What is required:
Edit the data below by replacing every "Where should I click to" with "Where do I click to". Leave everything else unchanged.

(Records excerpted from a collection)
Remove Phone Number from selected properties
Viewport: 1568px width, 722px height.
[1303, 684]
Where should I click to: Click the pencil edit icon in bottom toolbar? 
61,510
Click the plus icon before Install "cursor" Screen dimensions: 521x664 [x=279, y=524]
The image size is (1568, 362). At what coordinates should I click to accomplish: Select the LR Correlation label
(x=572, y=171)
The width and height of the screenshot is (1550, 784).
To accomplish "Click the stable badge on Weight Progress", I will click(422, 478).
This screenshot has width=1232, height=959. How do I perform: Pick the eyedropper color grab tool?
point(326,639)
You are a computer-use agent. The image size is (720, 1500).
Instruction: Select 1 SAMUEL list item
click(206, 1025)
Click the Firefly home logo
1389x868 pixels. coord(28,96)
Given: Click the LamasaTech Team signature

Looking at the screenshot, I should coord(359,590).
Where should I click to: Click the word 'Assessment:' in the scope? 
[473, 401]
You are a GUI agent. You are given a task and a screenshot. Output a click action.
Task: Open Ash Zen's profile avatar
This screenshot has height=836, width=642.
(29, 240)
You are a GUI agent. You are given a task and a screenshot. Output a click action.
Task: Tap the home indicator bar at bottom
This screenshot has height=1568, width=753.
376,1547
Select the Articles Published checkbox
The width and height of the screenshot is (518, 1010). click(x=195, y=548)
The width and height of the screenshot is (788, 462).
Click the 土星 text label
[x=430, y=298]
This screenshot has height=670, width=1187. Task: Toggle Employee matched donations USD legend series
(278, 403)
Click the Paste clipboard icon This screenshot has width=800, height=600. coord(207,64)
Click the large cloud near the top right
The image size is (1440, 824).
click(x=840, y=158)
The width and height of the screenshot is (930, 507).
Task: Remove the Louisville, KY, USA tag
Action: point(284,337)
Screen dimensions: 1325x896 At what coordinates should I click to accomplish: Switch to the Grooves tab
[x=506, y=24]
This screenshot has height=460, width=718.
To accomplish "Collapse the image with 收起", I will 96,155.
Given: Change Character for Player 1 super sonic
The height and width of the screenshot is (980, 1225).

Response to this task:
Remove Phone Number from selected properties
Viewport: 1568px width, 722px height.
[1303, 684]
Where do I click to: Click the pencil edit icon in bottom toolbar? 
61,510
Click the plus icon before Install "cursor" Screen dimensions: 521x664 [x=279, y=524]
The image size is (1568, 362). At what coordinates should I click to accomplish: Select the LR Correlation label
(x=572, y=171)
The width and height of the screenshot is (1550, 784).
To accomplish "Click the stable badge on Weight Progress", I will click(422, 478).
This screenshot has width=1232, height=959. How do I perform: Pick the eyedropper color grab tool?
point(326,639)
You are a computer-use agent. The image size is (720, 1500).
Instruction: Select 1 SAMUEL list item
click(206, 1025)
Click the Firefly home logo
1389x868 pixels. coord(28,96)
Given: Click the LamasaTech Team signature

Looking at the screenshot, I should coord(359,590).
Where do I click to: Click the word 'Assessment:' in the scope? 
[473, 401]
You are a GUI agent. You are given a task and a screenshot. Output a click action.
Task: Open Ash Zen's profile avatar
This screenshot has height=836, width=642.
(29, 240)
You are a GUI agent. You are given a task and a screenshot. Output a click action.
Task: Tap the home indicator bar at bottom
This screenshot has height=1568, width=753.
376,1547
Select the Articles Published checkbox
The width and height of the screenshot is (518, 1010). click(x=195, y=548)
The width and height of the screenshot is (788, 462).
Click the 土星 text label
[x=430, y=298]
This screenshot has height=670, width=1187. Task: Toggle Employee matched donations USD legend series
(278, 403)
Click the Paste clipboard icon This screenshot has width=800, height=600. coord(207,64)
Click the large cloud near the top right
The image size is (1440, 824).
click(x=840, y=158)
The width and height of the screenshot is (930, 507).
Task: Remove the Louisville, KY, USA tag
Action: point(284,337)
Screen dimensions: 1325x896 At what coordinates should I click to accomplish: Switch to the Grooves tab
[x=506, y=24]
This screenshot has height=460, width=718.
To accomplish "Collapse the image with 收起", I will 96,155.
Given: Change Character for Player 1 super sonic
The height and width of the screenshot is (980, 1225).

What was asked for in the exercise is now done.